Since writing the above I have had dinner and on returning to the hut found two post cards and a letter from Mother, a long letter from Marion written in an unknown and quite illegible handwriting and a letter from Jean Bull who writes a great deal. Cheer up Mother we’re not dead yet! I am sorry you gave up the idea of going to Clifton Springs. The dentist I am sure would be a very poor substitute. I haven’t seen Blair Clark and am not likely to see him. In the first place he is a Major. In the second place he is in another division. In the third place he was wounded just before I came out and for all I know he may be and probably is at present in England. Your letter, Marion was very interesting. I couldn’t read it but otherwise it was quite enjoyable. You had better sack your private secretary and get another. However I thank her most sincerely for her own contributions though I cannot encourage her to remain “in the hope and assurance that she is satisfactory.” Sorry I couldn’t make out the writing. Am still in grave doubt as to what part of the anatomy was bitten by bulldog in the lamentable case of Mrs. Forbes. Is the word “hose?”. If so it affords a clue to the solution of the problem; but if you must indulge in these delicacies why not use the word “limb?” then, I couldn’t make out whether you found my friend Carell mildly interesting or wildly interesting. Further you say you met, at Marion Daylis, two gallants of the R.F.C. who were men! Surely not! How could you make such a mistake! They must have been officers. As for Edna Bach I have never spoken more than a few words to her, and exceedingly regret not having said something else rather that what was actually said upon particular occasion to which reference is made. (Hope you understand. Don’t try to if you can’t) Unfortunately in my youth I had acquired certain habits of courtesy which prevented me from speaking to her as she jolly well deserved upon said occasion to which reference has already been made. (Dear child don’t puzzle your brains over this. Save them for something better.)
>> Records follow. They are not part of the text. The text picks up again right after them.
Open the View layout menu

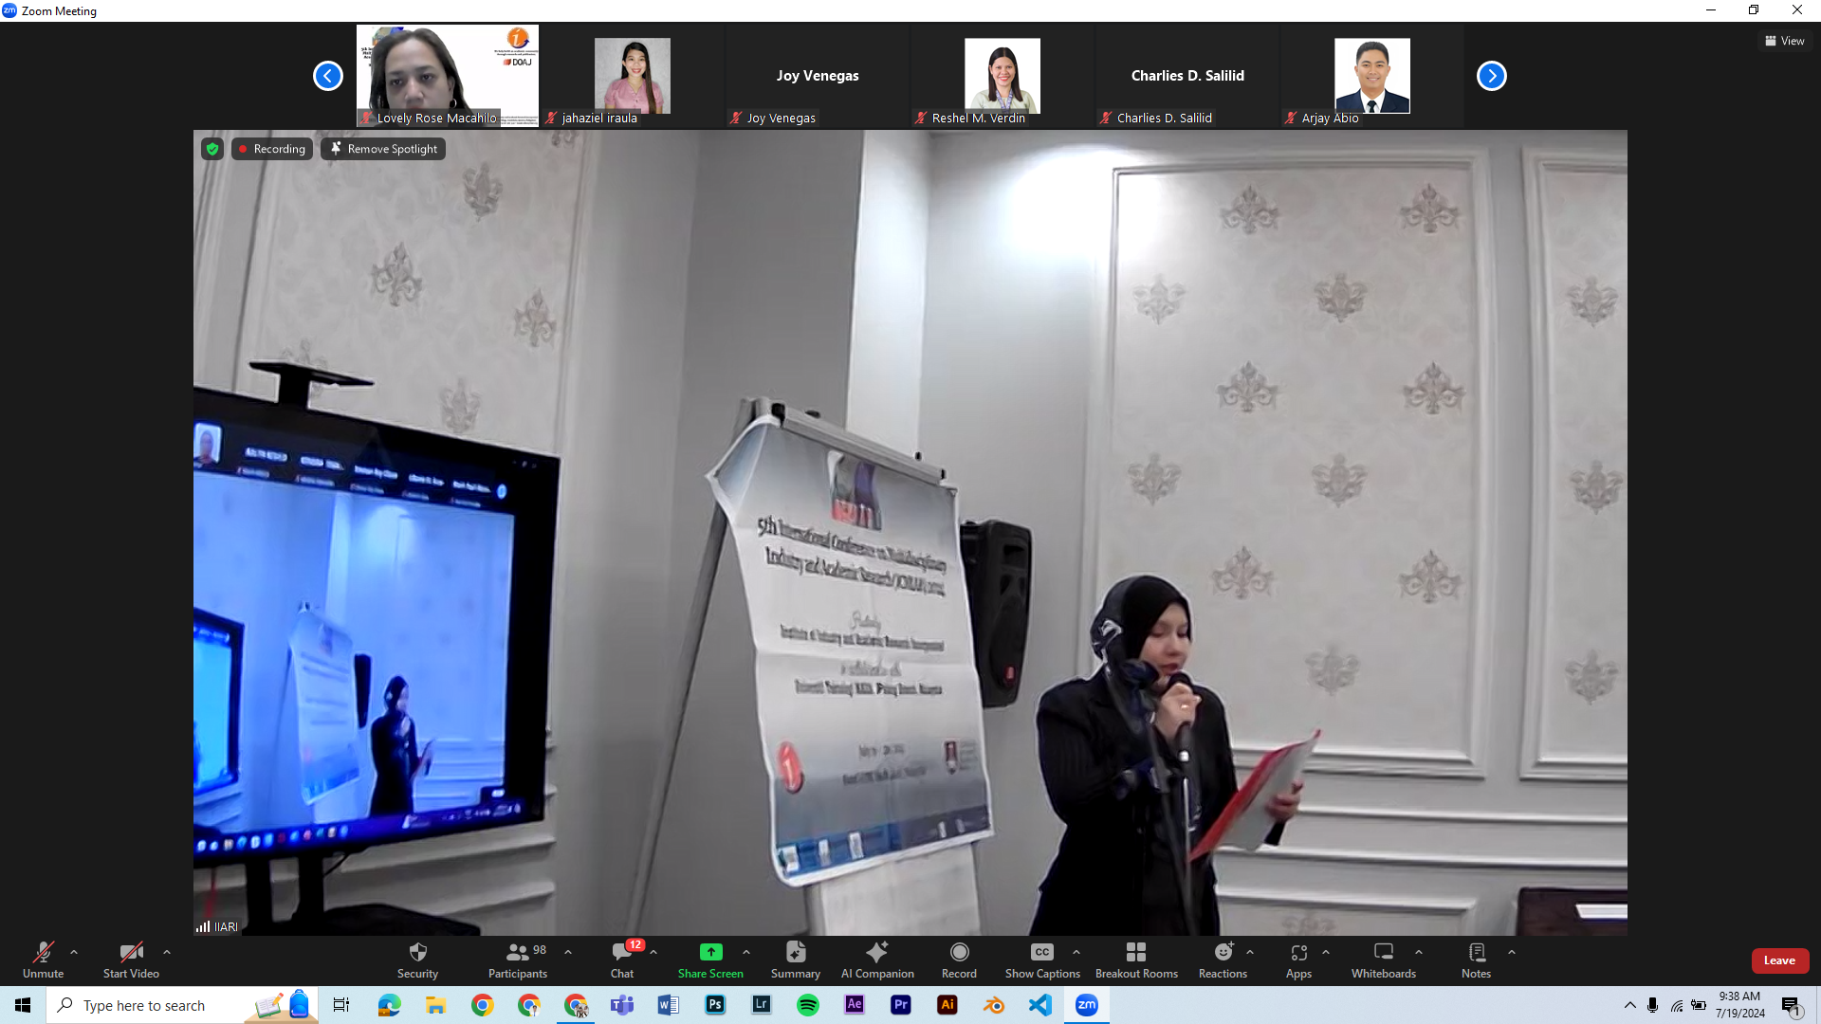[x=1785, y=41]
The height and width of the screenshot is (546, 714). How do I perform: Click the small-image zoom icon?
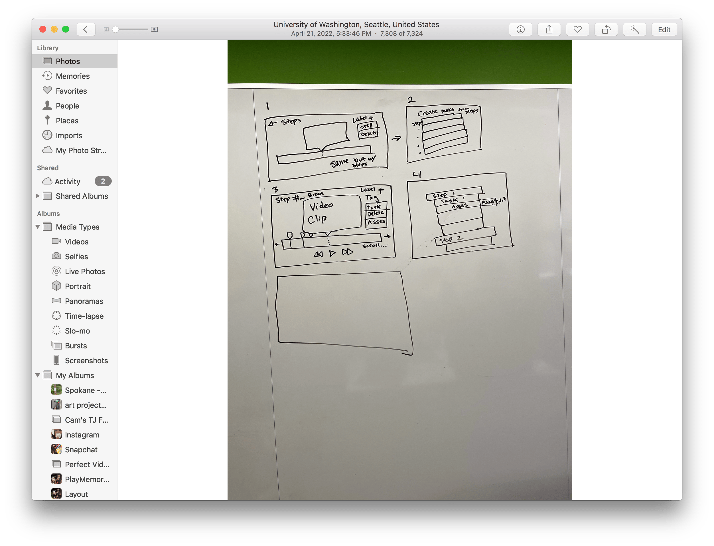point(106,30)
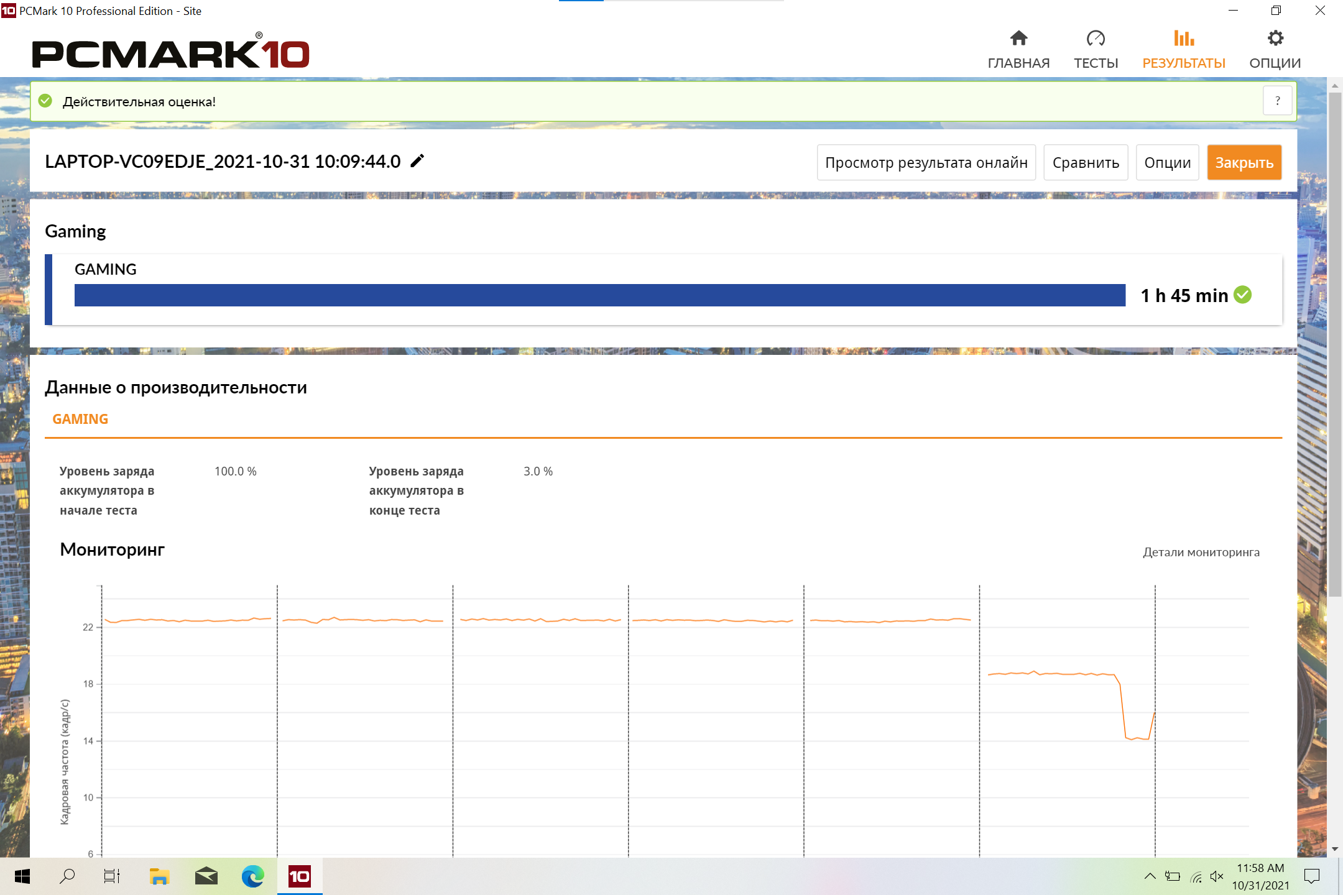Click the question mark help button
The image size is (1343, 895).
pyautogui.click(x=1278, y=101)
You also made a statement which as a generalization an inclined to doubt: i.e that women are naturally more religious than men. Perhaps they are but in the case of young women I am led to believe by my very slight experience that perhaps this habitual church going may be due to experience in the social custom rather than to deeper motives. Of course there are plenty of exceptions to this very doubtful rule.
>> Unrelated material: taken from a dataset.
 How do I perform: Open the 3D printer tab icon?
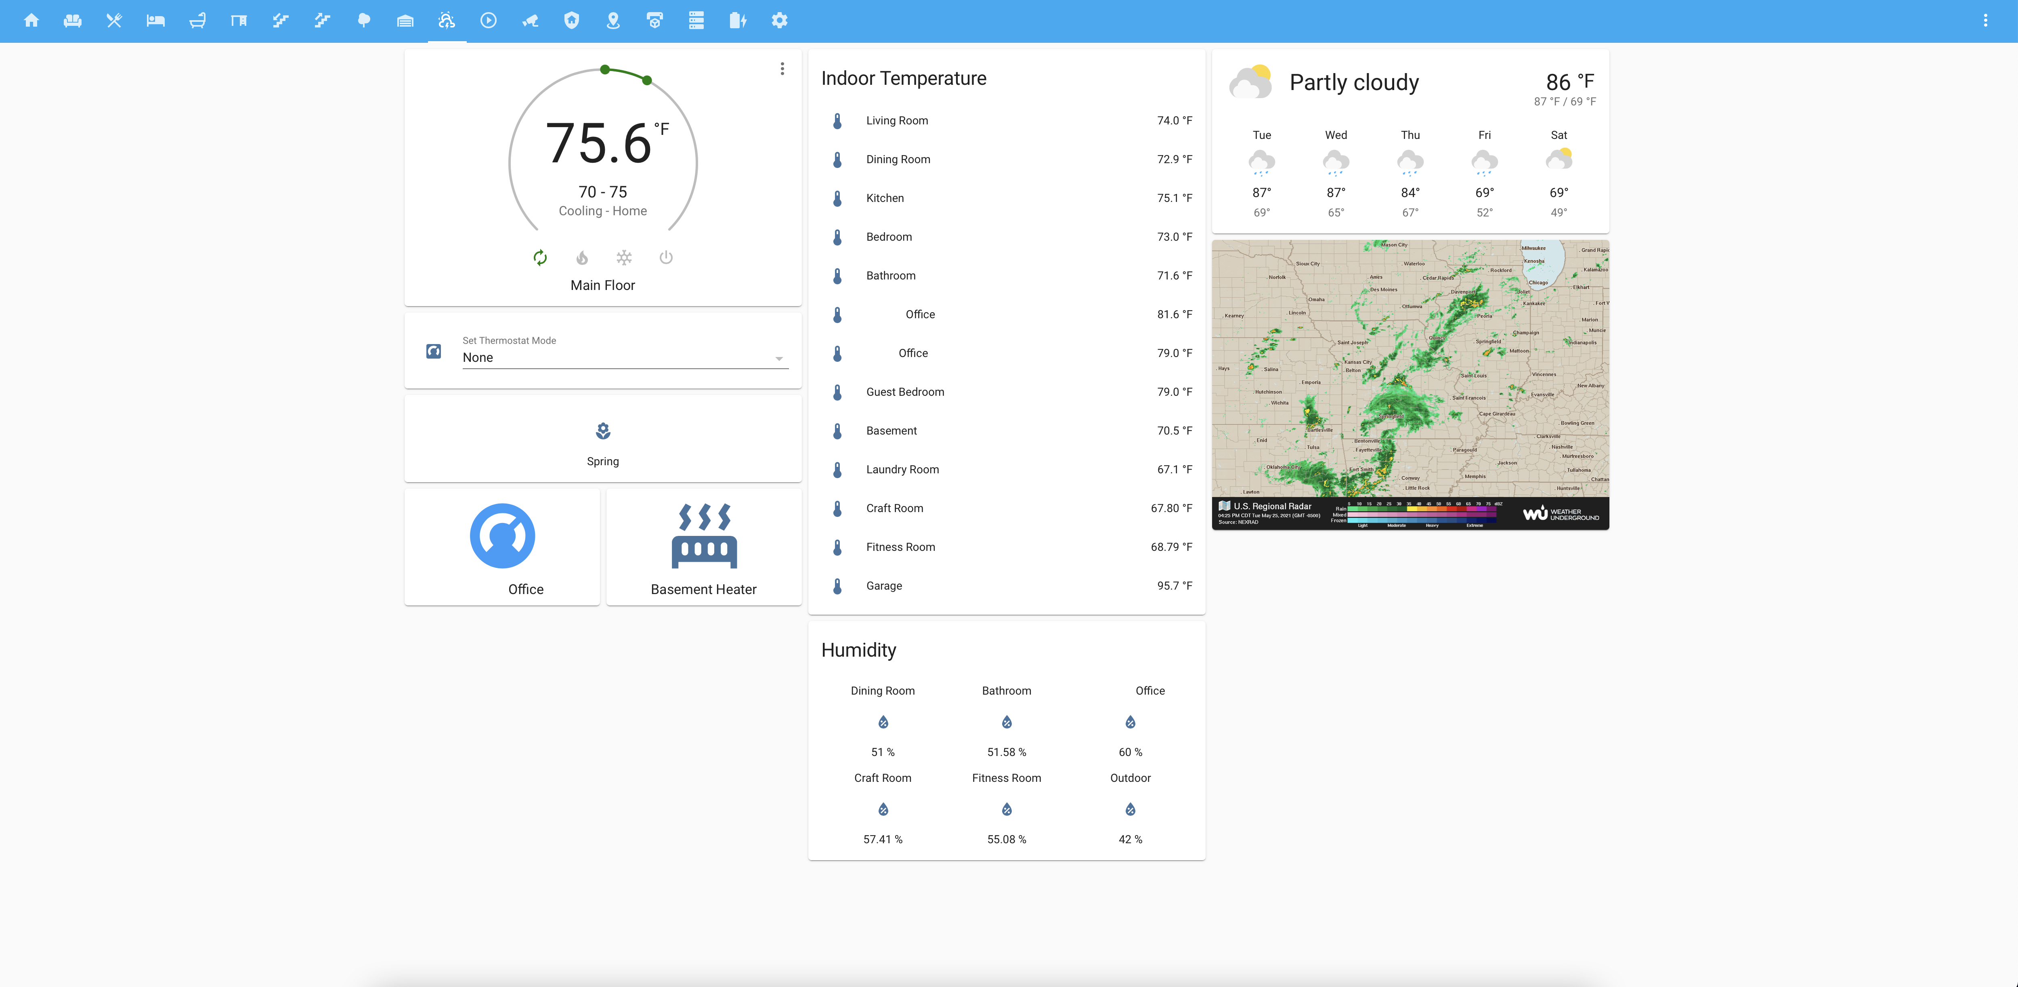pos(655,20)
Owing to the fact that we are putting nn the famous revue “Omelettes” in the dining hall on Thursday I have landed another week in this delectable spot. Weather has been cold and wet lately but very fine today though still squelchy and gloggelly underfoot.
Mother, I don’t think I had trench fever at all. I was marked F.U.O which signifies ‘fever of unknown origin.’ Most of these cases are afterwards diagnosed as ‘trench fever’ but in my case no further diagnosis was made. My own theory is that my temperature was due primarily to an aggravated catarrhal condition for my old nasal and [?] has become very troublesome indeed.
Please excuse this note paper. I have been store books for weeks and though I sent to Cathy for coin weeks ago it hasn’t arrived yet. I’m afraid it has been mislaid. So I have been doing without the minimum necessities of life and writing letters on any [?] scraps of paper I can pick up.
Hope you are getting mail more regularly now and hearing from Bill.